Шакете вообще был не городом, а массивом черных скал, которые по некому капризу природы выглядели с высоты, как ансамбль античных зданий. Но самыми странными объектами были те, что казались тонкими башнями кровавых цветов.
— О, черт! — изумилась Ликэ, — Это ведь деревья! Я бы сказала: эвкалипты, но расцветка совершенно не соответствует. И форма крон ближе к пальме.
— Говорят, — произнес Юлиан, — мэллорны генетически ближе к гигантскому тростнику.
— Мэллорны? — переспросила Ликэ, — Эльфийские деревья из эпоса Толкиена?
— Да, тут их так назвали.
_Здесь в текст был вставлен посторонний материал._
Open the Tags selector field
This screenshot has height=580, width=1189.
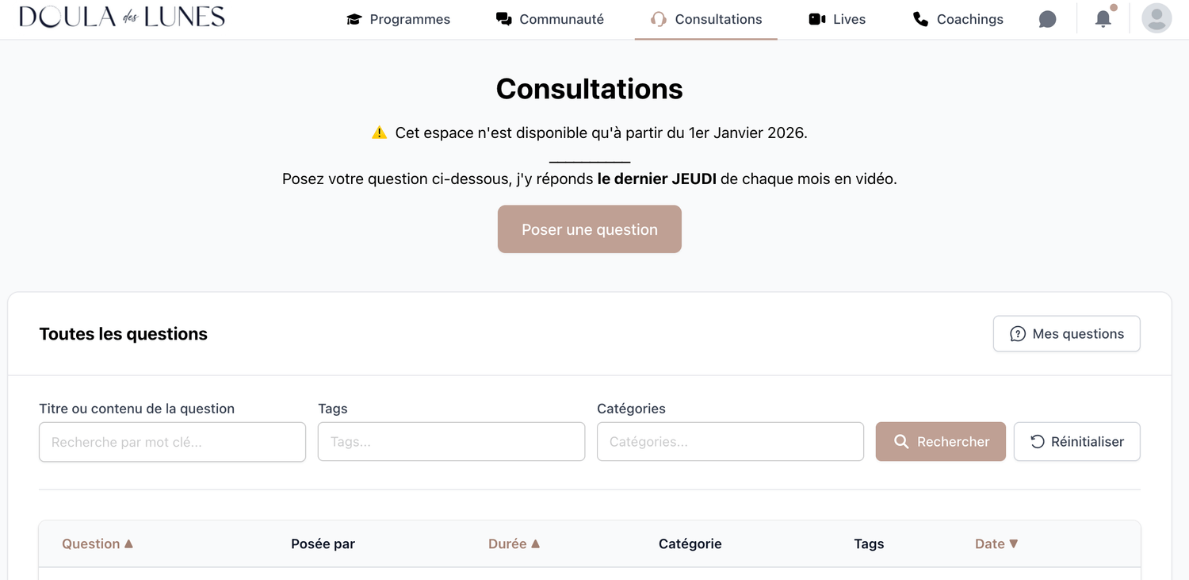(x=451, y=442)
А сейчас смотри направо, увидишь Мигдал-Бавел.
— Э-э… — она посмотрела вниз, — …Ого! Похоже на пивной уикэнд в Брюсселе, только с креативным дополнением в виде верблюдов. А что значит Мигдал-Бавел?
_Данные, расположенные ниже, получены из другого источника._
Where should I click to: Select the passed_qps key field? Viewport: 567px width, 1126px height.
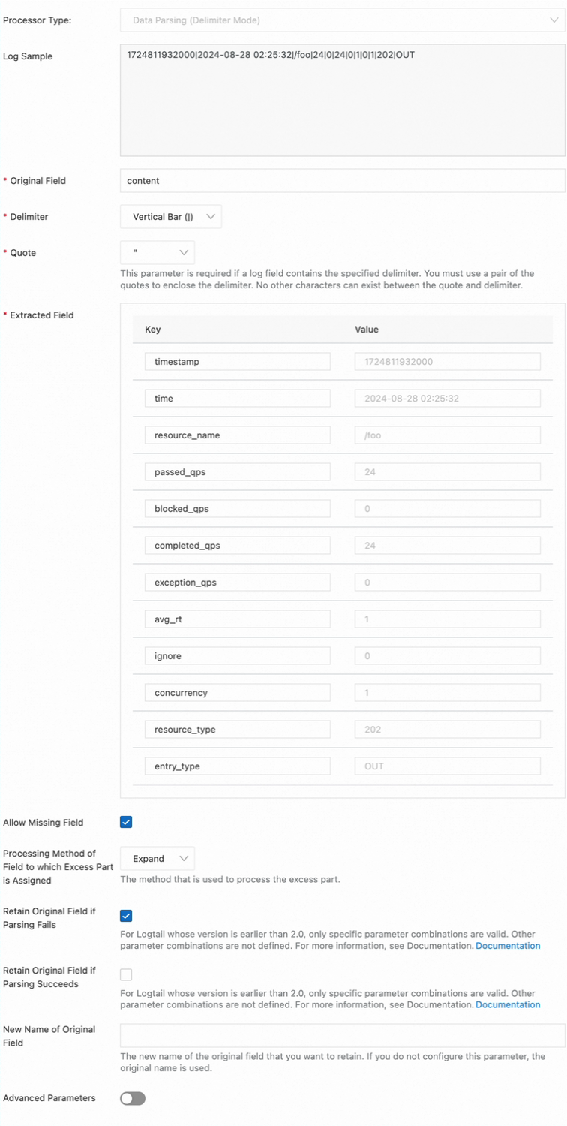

— Вроде, так называется вавилонское столпотворение в библейском мифе. В общем, это кампус хиппи и торжище для ближайших племен туземцев-кушитов вокруг оазиса.
— Откуда тут хиппи? — снова изумилась бельгийка.
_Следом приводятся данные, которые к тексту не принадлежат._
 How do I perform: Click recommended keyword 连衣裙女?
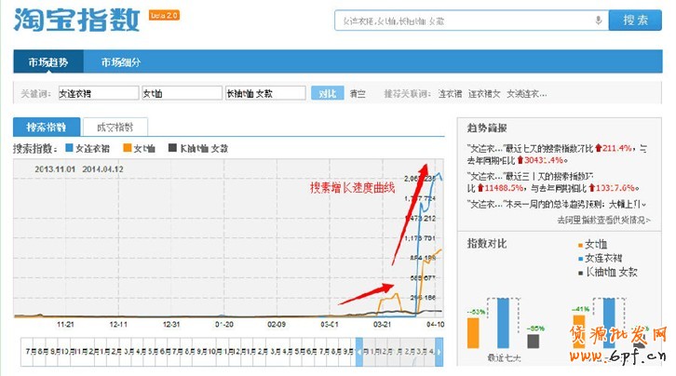[x=484, y=93]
— Приземлимся и спросим у них! — весело отреагировала Аслауг.
Приземление «Solarship Wolverine» на размеченную грузовую парковочную площадку примерно в сотне метров от зеленого края оазиса, прошло так же незаметно, как утром взлет с акватории технопарка Боом-Харбор. Мягкое касание грунта и стоп двигателей.
— Welcome to The Hell, dear friends! — так Лилу обрадовала пассажиров.
— Гм… — отозвалась Ликэ, задумавшись, действительно ли эта местность похожа на ад.
— В шатре с рисунком белой лошади спросите Якуб-ат-Дейра, — посоветовал Шого.
— Хотя, — заметила Лилу, — лучше сначала нырните в озеро. Пляж около того, что может показаться кладбищем машин. На самом деле там почти все машины работающие.
— А вы, ребята, что, сразу улетаете? — спросила Аслауг.
— Точно! — Лилу кивнула, — Надо к полудню долететь до Сан-Томе и Принсипи. На базе аргонавтов ждут груз, который мы возьмем тут.
— Ого! — Юлиан присвистнул, — Это почти через всю Африку по диагонали.
— 3300 километров на зюйд-вест, — уточнил Шого.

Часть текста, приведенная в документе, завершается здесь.